자습서: Spark를 사용하여 Cosmos DB for NoSQL에 연결

아티클
02/20/2024

적용 대상: NoSQL

이 자습서에서는 Azure Cosmos DB Spark 커넥터를 사용하여 Cosmos DB for NoSQL 계정에서 데이터를 읽거나 씁니다. 이 자습서에서는 Azure Databricks 및 Jupyter Notebook을 사용하여 Spark에서 API for NoSQL과 통합하는 방법을 설명합니다. Spark에서 지원하는 모든 언어 또는 인터페이스를 사용할 수 있더라도 이 자습서에서는 Python 및 Scala에 중점을 둡니다.

이 자습서에서는 다음을 하는 방법을 알아볼 수 있습니다.

Spark 및 Jupyter Notebook을 사용하여 API for NoSQL 계정에 연결
데이터베이스 및 컨테이너 리소스 만들기
컨테이너에 데이터 수집
컨테이너의 데이터 쿼리
컨테이너의 항목에 대한 일반적인 작업 수행

필수 조건

기존 Azure Cosmos DB API for NoSQL 계정.
- 기존 Azure 구독이 있는 경우 새 계정을 만듭니다.
- Azure 구독이 없으신가요? 신용 카드 없이 Azure Cosmos DB를 무료로 사용해 볼 수 있습니다.
기존 Azure Databricks 작업 영역

Spark 및 Jupyter를 사용하여 연결

기존 Azure Databricks 작업 영역을 사용하여 Apache Spark 3.4.x를 사용하여 Azure Cosmos DB for NoSQL 계정에 연결할 준비가 된 컴퓨팅 클러스터를 만듭니다.

Azure Databricks 작업 영역을 엽니다.
작업 영역 인터페이스에서 새 클러스터를 만듭니다. 최소한 다음 설정을 사용하여 클러스터를 구성합니다.

값

런타임 버전 13.3 LTS(Scala 2.12, Spark 3.4.1)

■ 수집된 자료 ■
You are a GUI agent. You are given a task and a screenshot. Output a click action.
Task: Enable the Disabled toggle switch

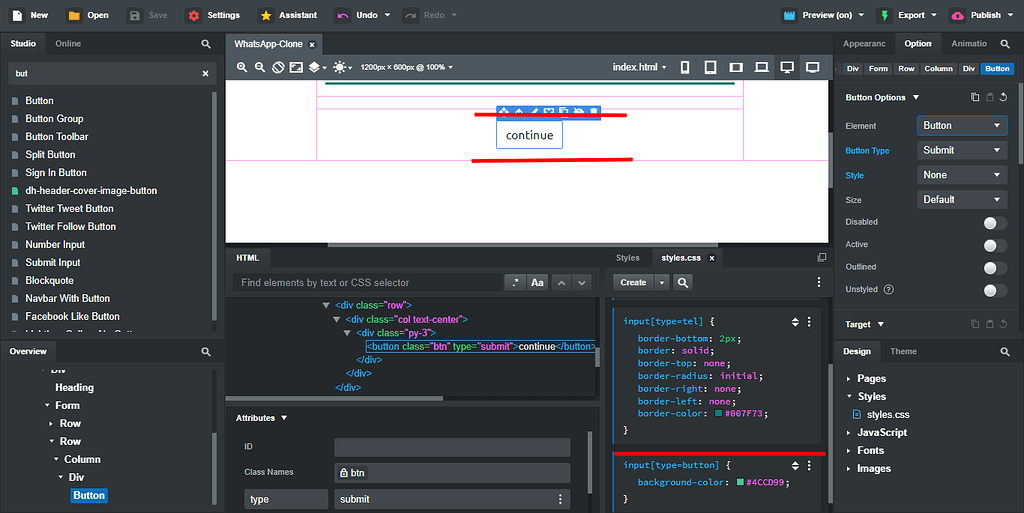(x=994, y=223)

■ 작업 요구 사항 ■
1 – Spark 연결 자습서를 보고 다음에 답하세요.
(a) 이 자습서가 중점을 두는 언어 두 가지는 무엇입니까?
(b) 필수 조건에서 Cosmos DB 계정 외에 요구하는 것은 무엇입니까?
(c) 클러스터 설정에 지정된 런타임 버전은 무엇입니까?
2 – Spark 연결 자습서의 "Spark에서 지원하는 모든 언어 또는 인터페이스를 사용할 수 있더라도 이 자습서에서는 Python 및 Scala에 중점을 둡니다."를 영어로 옮기세요.
3 – Spark 연결 자습서의 마지막 줄 다음에 올 내용을 이어서 작성하세요.
위 데이터는 본문과 다른 출처에서 가져온 것입니다.

■ 출력 결과 ■
1 –
(a) Python 및 Scala
(b) 기존 Azure Databricks 작업 영역
(c) 13.3 LTS(Scala 2.12, Spark 3.4.1)

2 – Although you can use any language or interface that Spark supports, this tutorial focuses on Python and Scala.

3 –
작업 영역 인터페이스를 사용하여 의 그룹 ID로 Maven Central에서 Mavencom.azure.cosmos.spark 패키지를 검색합니다. 클러스터에 azure-cosmos-spark_3-4 접두사가 추가된 아티팩트 ID를 사용하여 Spark 3.4 전용 패키지를 설치합니다.
마지막으로 새 Notebook을 만듭니다.

팁

기본적으로 Notebook은 최근에 만든 클러스터에 연결됩니다.

	값
런타임 버전	13.3 LTS(Scala 2.12, Spark 3.4.1)

Notebook 내에서 NoSQL 계정 엔드포인트, 데이터베이스 이름 및 컨테이너 이름에 대한 OLTP 구성 설정을 합니다.

# Set configuration settings
config = {
  "spark.cosmos.accountEndpoint": "<nosql-account-endpoint>",
  "spark.cosmos.accountKey": "<nosql-account-key>",
  "spark.cosmos.database": "cosmicworks",
  "spark.cosmos.container": "products"
}

# Set configuration settings
val config = Map(
  "spark.cosmos.accountEndpoint" -> "<nosql-account-endpoint>",
  "spark.cosmos.accountKey" -> "<nosql-account-key>",
  "spark.cosmos.database" -> "cosmicworks",
  "spark.cosmos.container" -> "products"
)

데이터베이스 및 컨테이너 만들기

카탈로그 API를 사용하여 데이터베이스 및 컨테이너와 같은 계정 리소스를 관리합니다. 그런 다음 OLTP를 사용하여 컨테이너 리소스 내의 데이터를 관리할 수 있습니다.

Spark를 사용하여 NoSQL 리소스에 대한 API를 관리하도록 카탈로그 API를 구성합니다.

# Configure Catalog Api    
spark.conf.set("spark.sql.catalog.cosmosCatalog", "com.azure.cosmos.spark.CosmosCatalog")
spark.conf.set("spark.sql.catalog.cosmosCatalog.spark.cosmos.accountEndpoint", config["spark.cosmos.accountEndpoint"])
spark.conf.set("spark.sql.catalog.cosmosCatalog.spark.cosmos.accountKey", config["spark.cosmos.accountKey"])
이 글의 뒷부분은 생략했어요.